Building the ORDER BY Clause
def build_order_clause(
sortable_field: SortableField,
direction: str = None
) -> str:
"""Generate ORDER BY clause for a sortable field."""
# Use preferred direction if not specified
if direction is None:
direction = sortable_field.preferred_direction.value
return f"{sortable_field.db_expression} {direction} NULLS LAST"
# Examples:
build_order_clause(MOSFET_SORTABLE["r_ds_on"])
# → "r_ds_on ASC NULLS LAST"
build_order_clause(MOSFET_SORTABLE["pricing"])
# → "(pricing->>'unit_price')::NUMERIC ASC NULLS LAST"
build_order_clause(MOSFET_SORTABLE["i_d_max"])
# → "i_d_max DESC NULLS LAST"
LLM-Inferred Sorting
Extracting Sort from Natural Language
Users don’t say “sort by r_ds_on ascending.” They say “show me the best” or “cheapest options.”

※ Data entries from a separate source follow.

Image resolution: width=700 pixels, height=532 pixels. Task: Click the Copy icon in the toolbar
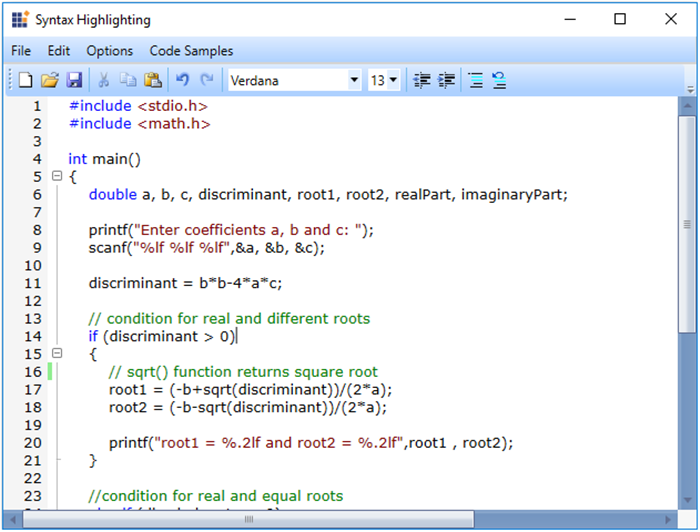coord(128,80)
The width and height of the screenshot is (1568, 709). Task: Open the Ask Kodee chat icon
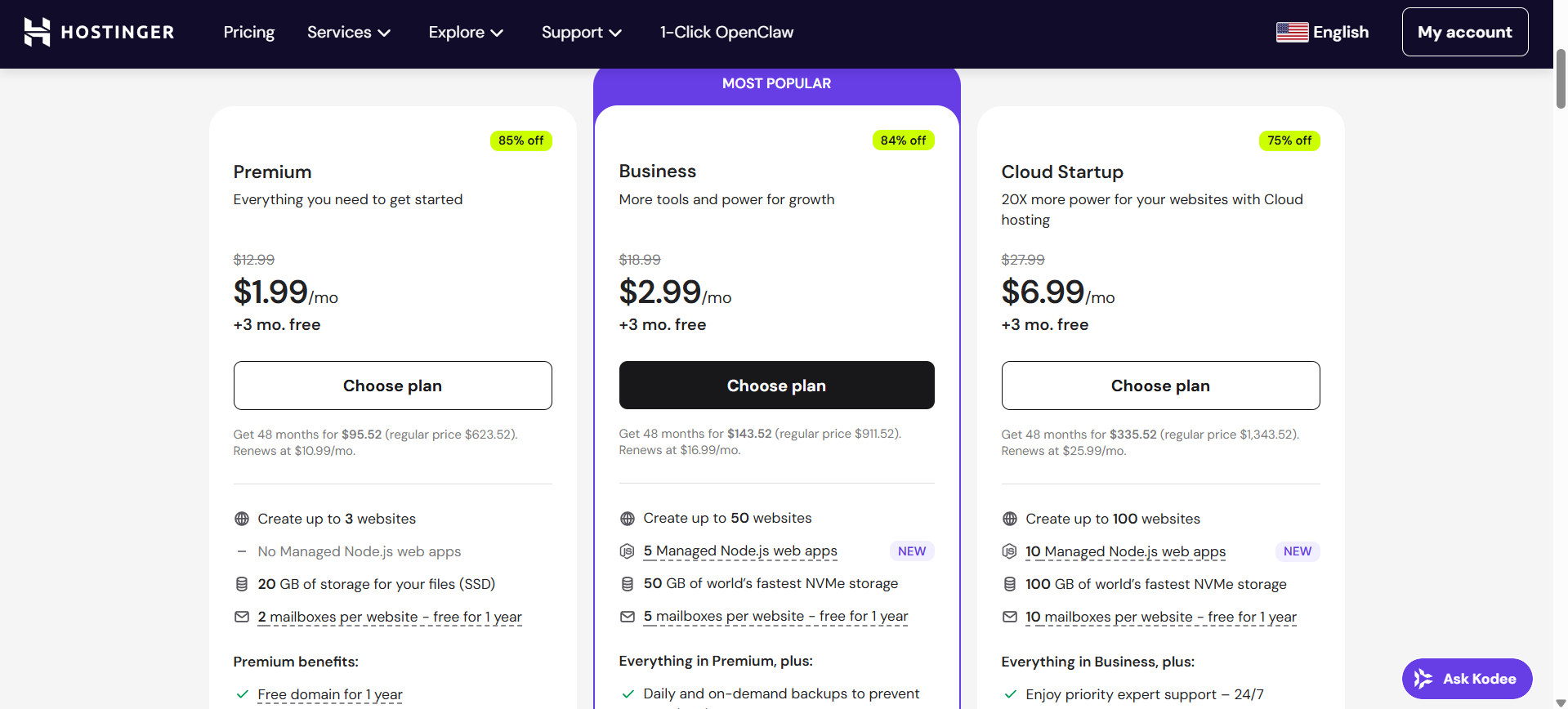pos(1423,678)
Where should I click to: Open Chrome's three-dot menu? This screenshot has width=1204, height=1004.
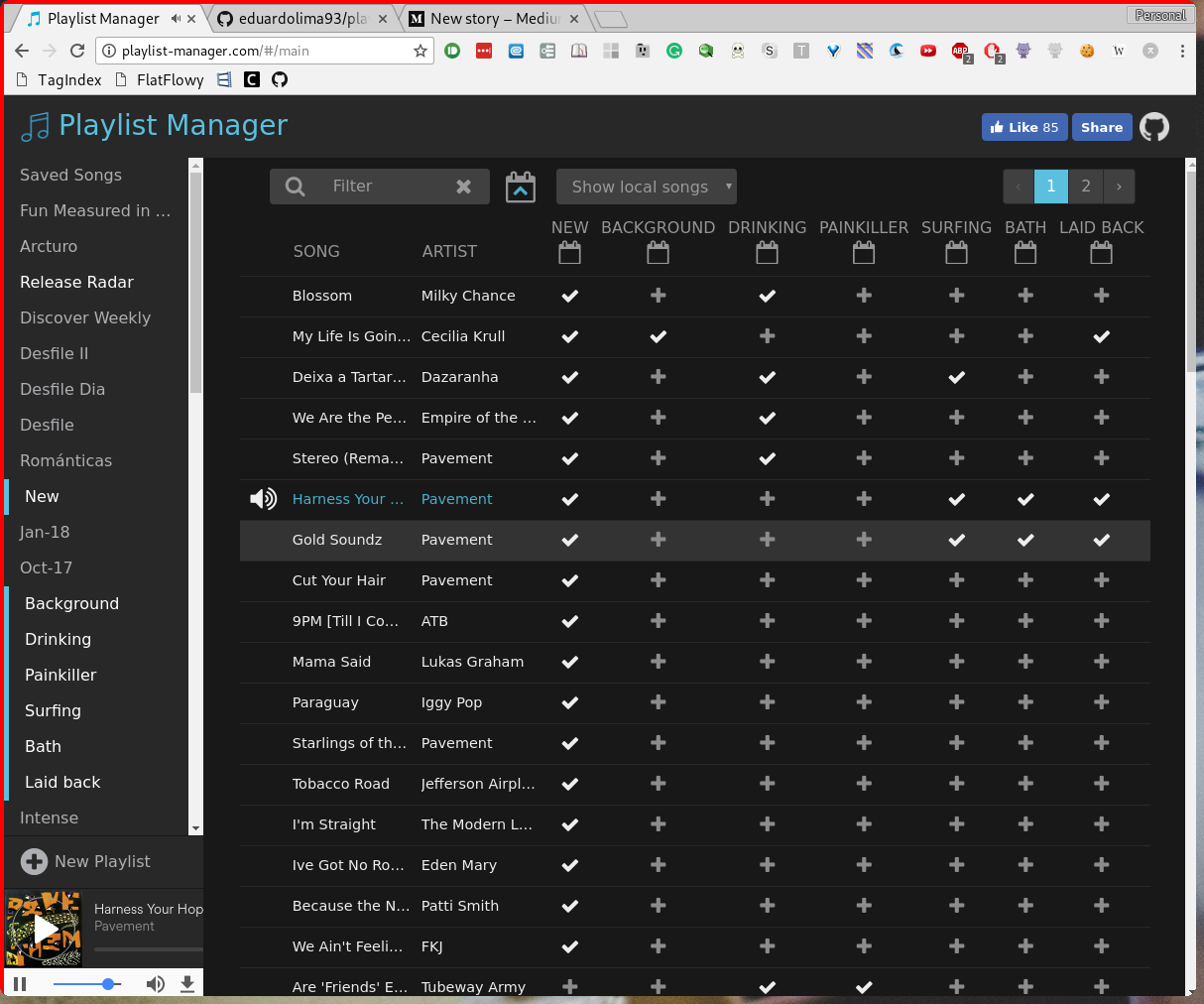[1183, 51]
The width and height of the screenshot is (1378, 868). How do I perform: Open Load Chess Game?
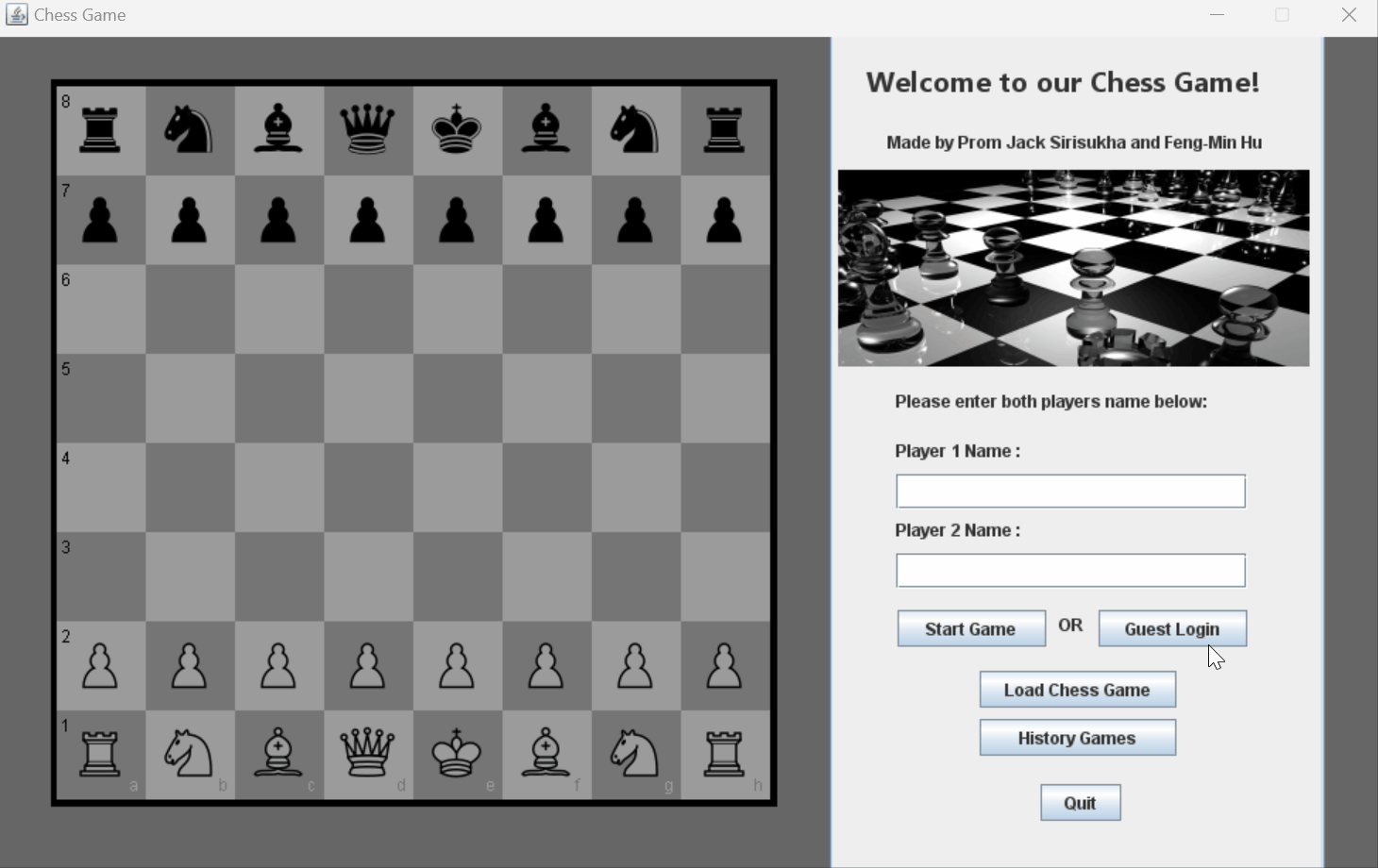tap(1077, 690)
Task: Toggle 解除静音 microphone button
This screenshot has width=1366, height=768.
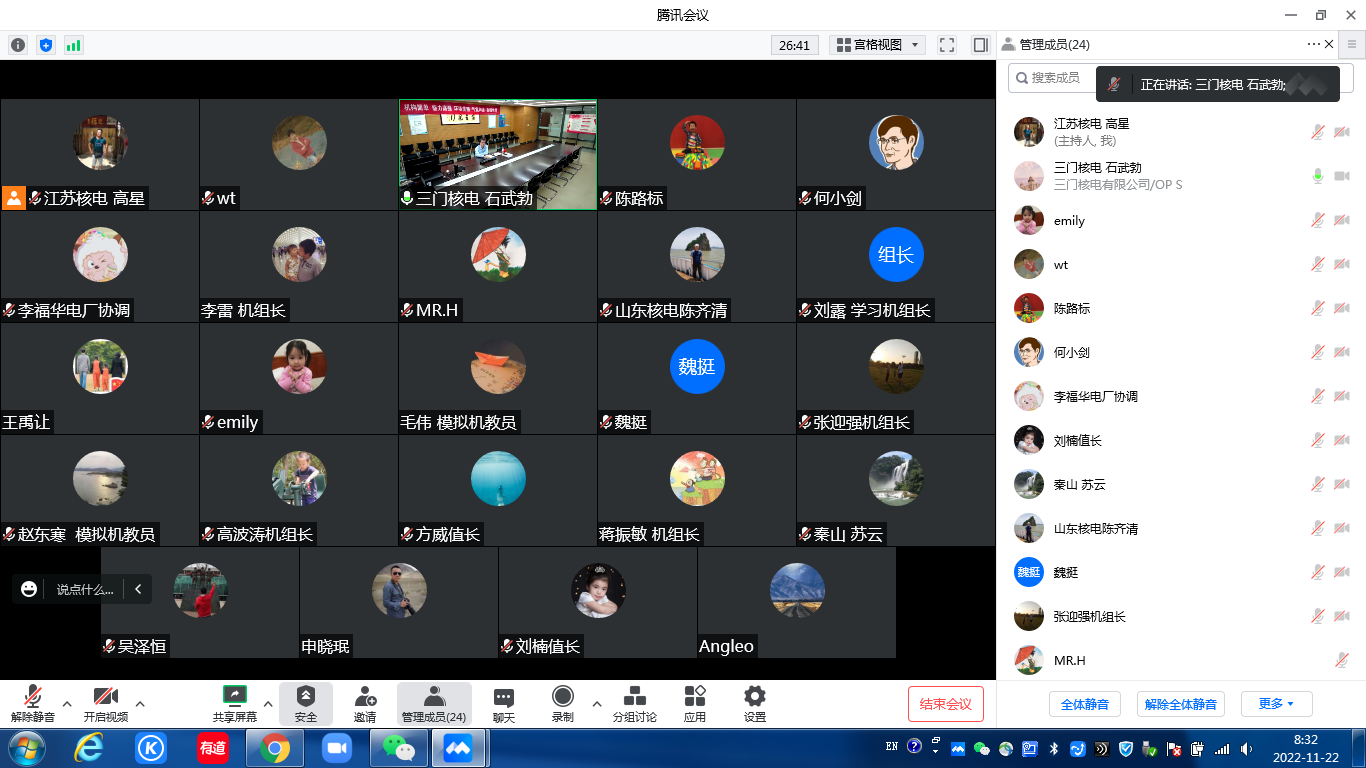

USER KEYWORDS → SORTABLE FIELD + DIRECTION
"cheapest" → pricing ASC
"lowest price" → pricing ASC
"most affordable" → pricing ASC
"best" → default field for component type
(r_ds_on ASC for MOSFET)
"lowest rds" → r_ds_on ASC
"best rds" → r_ds_on ASC
"highest current" → i_d_max DESC
"most current" → i_d_max DESC
"highest voltage" → v_ds_max DESC
Injecting Sortable Fields into the Filter Prompt
The extraction prompt (from Issue 5) already gets field definitions. Add sortable fields:
def get_sortable_field_prompt(component_type: str) -> str:
"""Generate sortable field list for LLM prompt."""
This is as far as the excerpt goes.